Protein Structure Data Retrieval
Retrieve protein structures with disambiguation, quality assessment, and comprehensive metadata.
IMPORTANT: Always use English terms in tool calls. Respond in the user's language.
LOOK UP DON'T GUESS: Never assume PDB IDs, resolution, or availability. Always query RCSB/PDBe and AlphaFold to confirm.
Domain Reasoning
Not all structures are equal. X-ray <2 A is high-quality for drug design. Cryo-EM 3-4 A is good for fold but not side chains. AlphaFold is excellent for well-folded domains but unreliable for disordered regions. Always check pLDDT (AlphaFold) or resolution (experimental) before drawing conclusions.
Workflow
Phase 0: Clarify (if needed) → Phase 1: Disambiguate Protein → Phase 2: Retrieve Structures → Phase 3: Report
Phase 0: Clarification (When Needed)
Ask ONLY if: protein name ambiguous (e.g., "kinase"), organism not specified, unclear if experimental vs AlphaFold needed. Skip for: specific PDB IDs, UniProt accessions, unambiguous protein+organism.

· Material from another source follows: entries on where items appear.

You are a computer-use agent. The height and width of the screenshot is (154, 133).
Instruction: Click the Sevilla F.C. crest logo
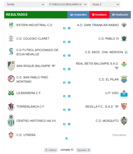tap(124, 107)
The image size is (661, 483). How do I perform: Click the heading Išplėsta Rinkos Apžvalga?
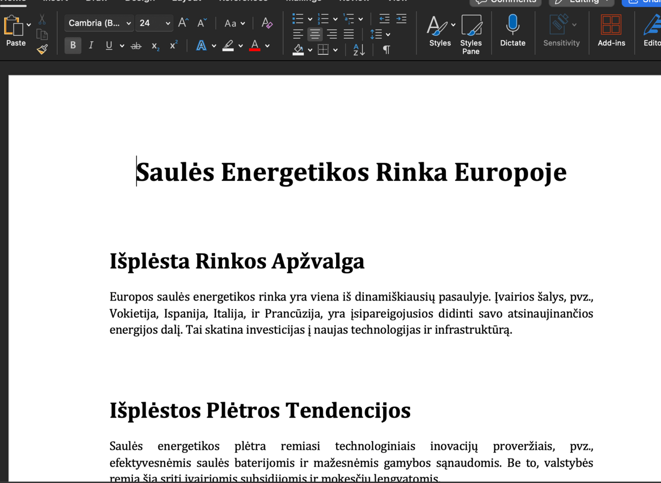(237, 261)
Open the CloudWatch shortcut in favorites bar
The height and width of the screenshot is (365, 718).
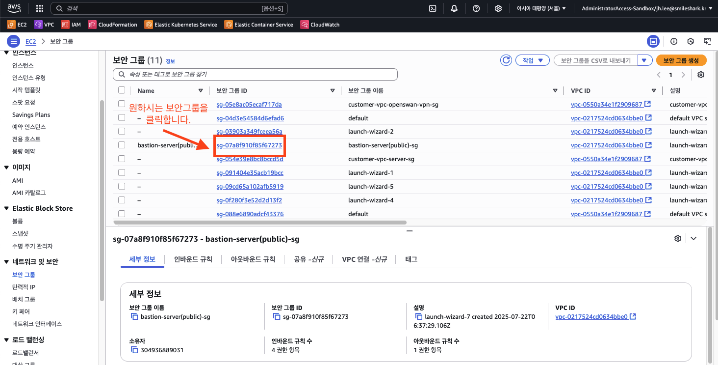(320, 25)
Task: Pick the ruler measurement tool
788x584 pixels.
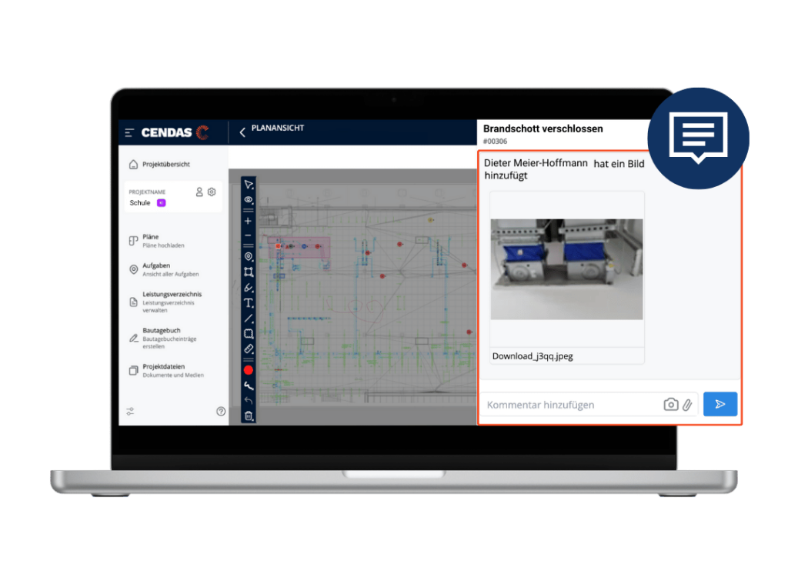Action: [249, 349]
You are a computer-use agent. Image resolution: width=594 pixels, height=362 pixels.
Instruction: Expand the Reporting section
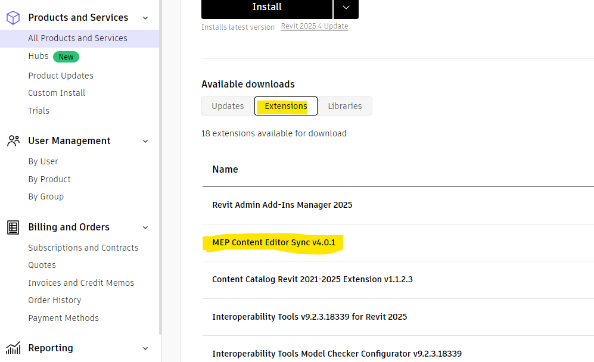point(145,348)
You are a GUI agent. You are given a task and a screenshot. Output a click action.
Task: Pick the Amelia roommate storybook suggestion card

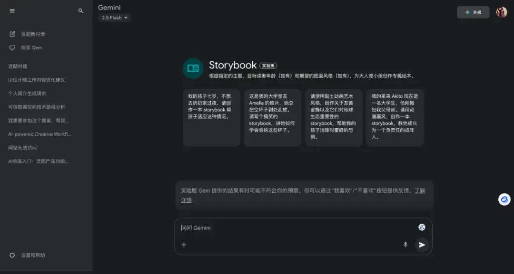(272, 117)
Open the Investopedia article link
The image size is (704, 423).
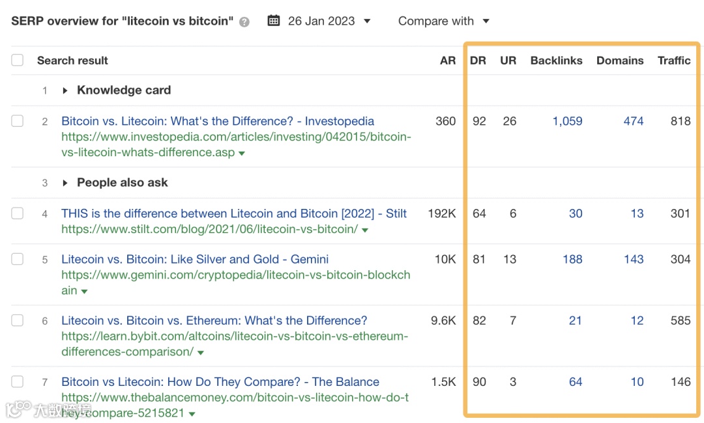click(217, 121)
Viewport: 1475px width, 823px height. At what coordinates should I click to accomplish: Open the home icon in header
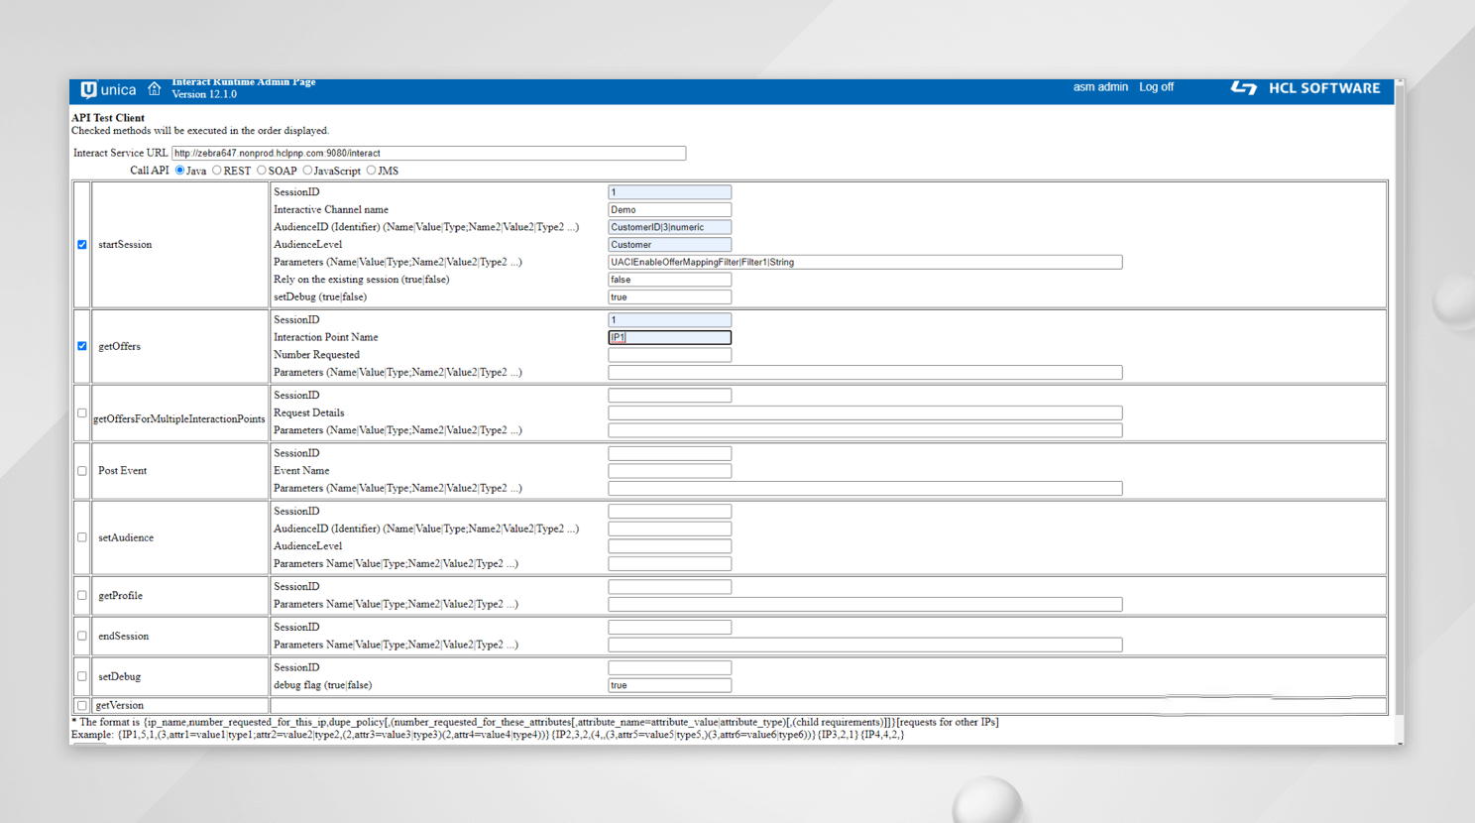click(x=155, y=89)
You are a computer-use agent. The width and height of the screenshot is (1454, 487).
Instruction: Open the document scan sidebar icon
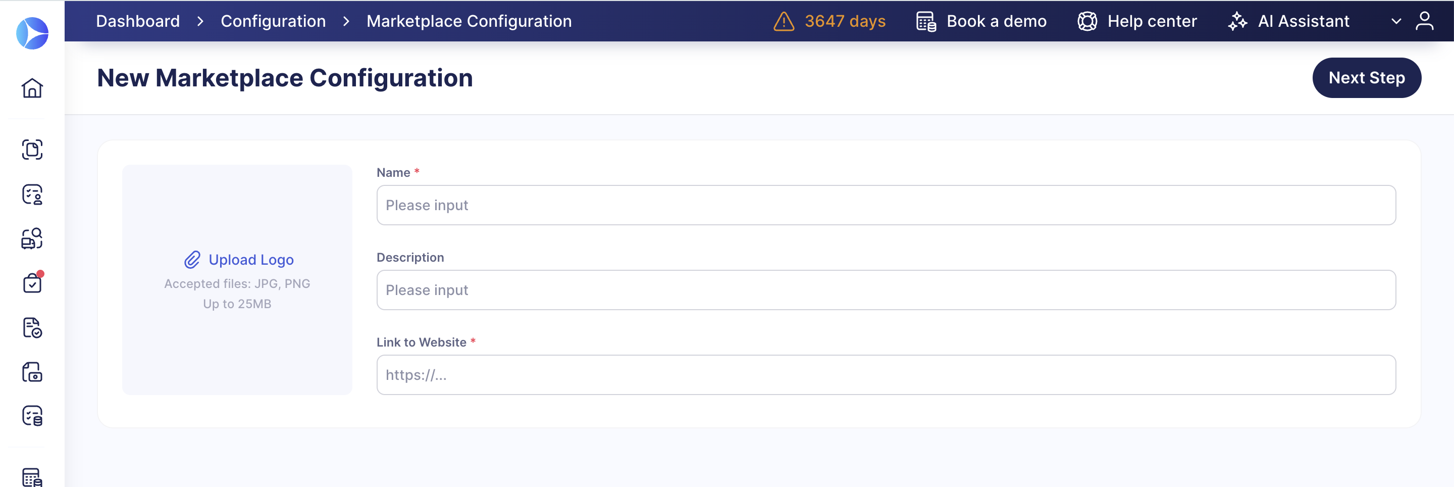(x=32, y=150)
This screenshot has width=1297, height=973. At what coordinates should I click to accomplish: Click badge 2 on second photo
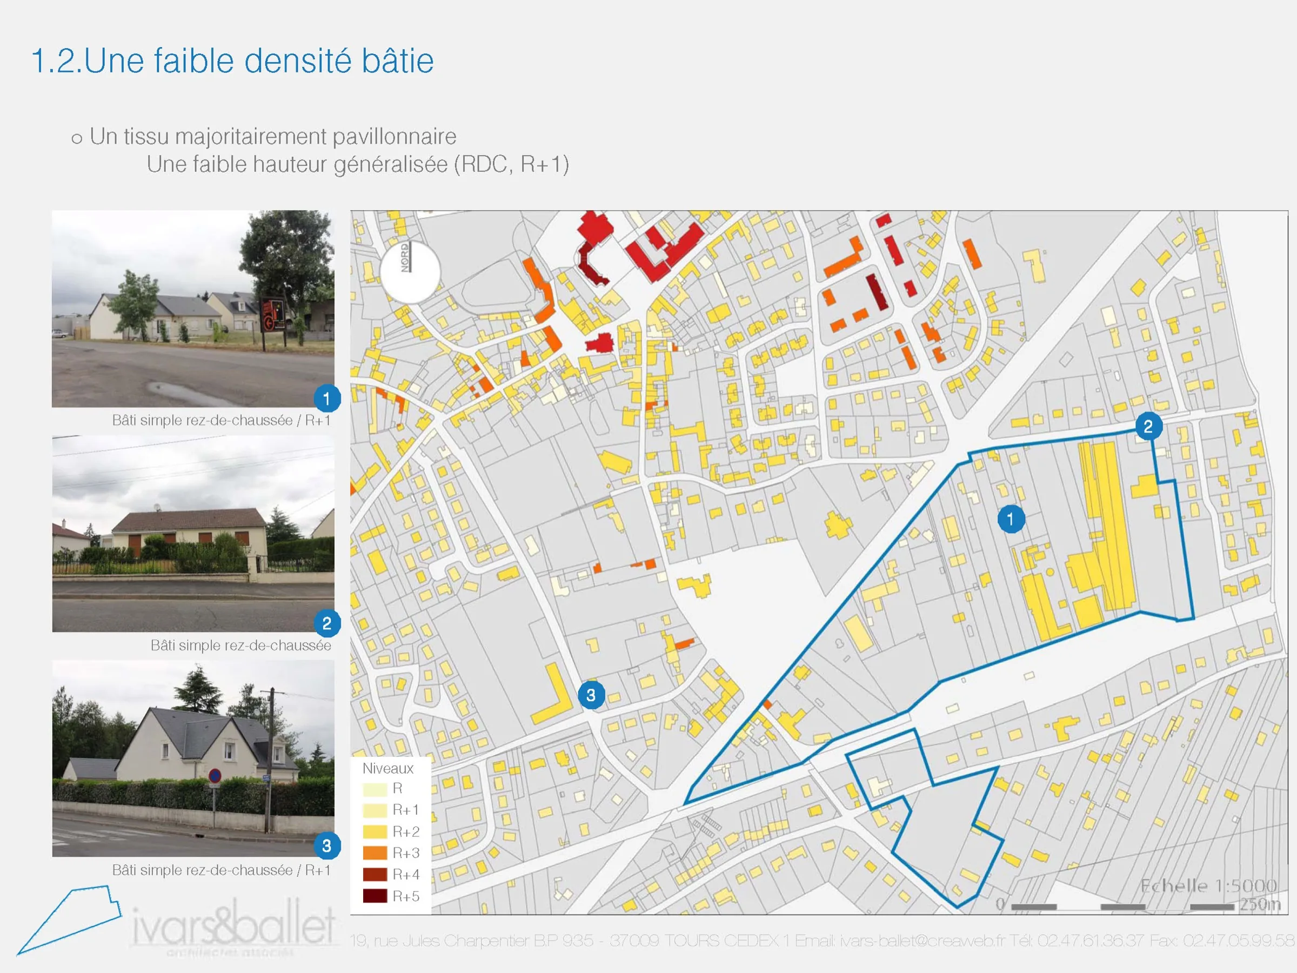tap(327, 623)
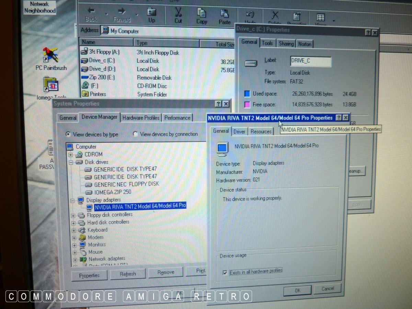This screenshot has height=309, width=412.
Task: Select the Zip 200 (E:) drive icon
Action: (85, 77)
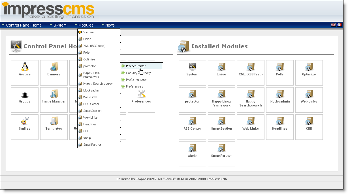Open Groups control panel icon
The width and height of the screenshot is (348, 194).
25,95
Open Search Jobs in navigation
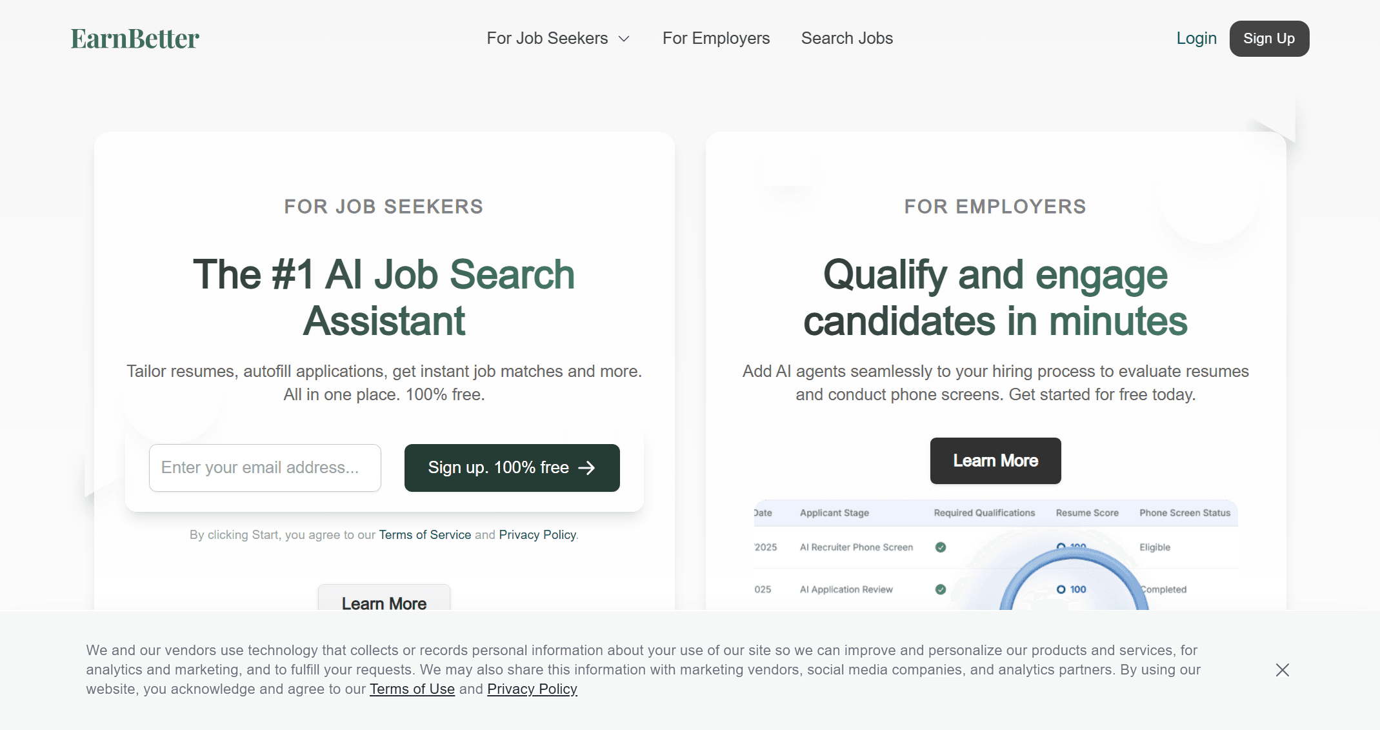Screen dimensions: 1380x730 coord(846,39)
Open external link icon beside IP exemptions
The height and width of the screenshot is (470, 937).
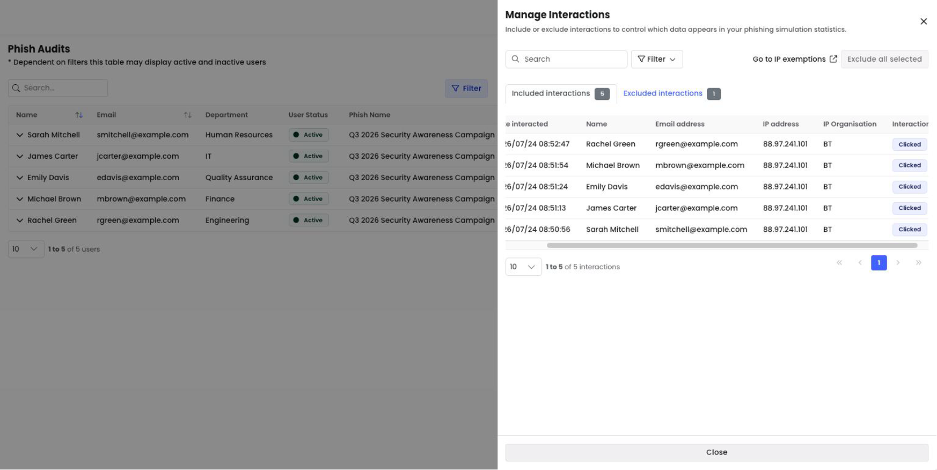[x=833, y=59]
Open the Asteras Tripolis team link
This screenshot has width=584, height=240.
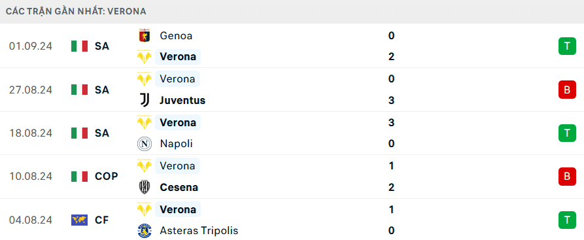[x=199, y=231]
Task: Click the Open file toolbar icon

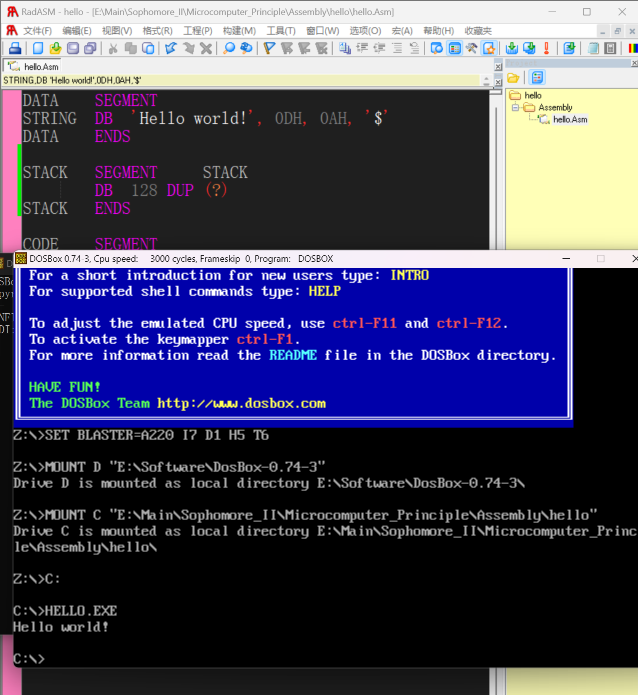Action: coord(56,48)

Phase 1: Protein Disambiguation
# By PDB ID: direct retrieval
# By UniProt: get AlphaFold + search experimental structures
af_structure = tu.tools.alphafold_get_prediction(uniprot_id=uniprot_id)
# By protein name: search
result = tu.tools.PDBeSearch_search_structures(protein_name=protein_name)
Identity Checklist
- Protein name/gene identified, organism confirmed
- UniProt accession (if available), isoform/variant specified (if relevant)
Phase 2: Data Retrieval (Internal)
Retrieve silently. Do NOT narrate the process.
pdb_id = "4INS"
# Search, metadata, quality, ligands, similar structures
result = tu.tools.PDBeSearch_search_structures(protein_name=name)
metadata = tu.tools.get_protein_metadata_by_pdb_id(pdb_id=pdb_id)
exp = tu.tools.RCSBData_get_entry(pdb_id=pdb_id)
quality = tu.tools.PDBeValidation_get_quality_scores(pdb_id=pdb_id)
ligands = tu.tools.PDBe_KB_get_ligand_sites(pdb_id=pdb_id)
similar = tu.tools.PDBeSIFTS_get_all_structures(pdb_id=pdb_id, cutoff=2.0)
# PDBe additional data
summary = tu.tools.pdbe_get_entry_summary(pdb_id=pdb_id)
molecules = tu.tools.pdbe_get_entry_molecules(pdb_id=pdb_id)
# AlphaFold (when no experimental structure, or for comparison)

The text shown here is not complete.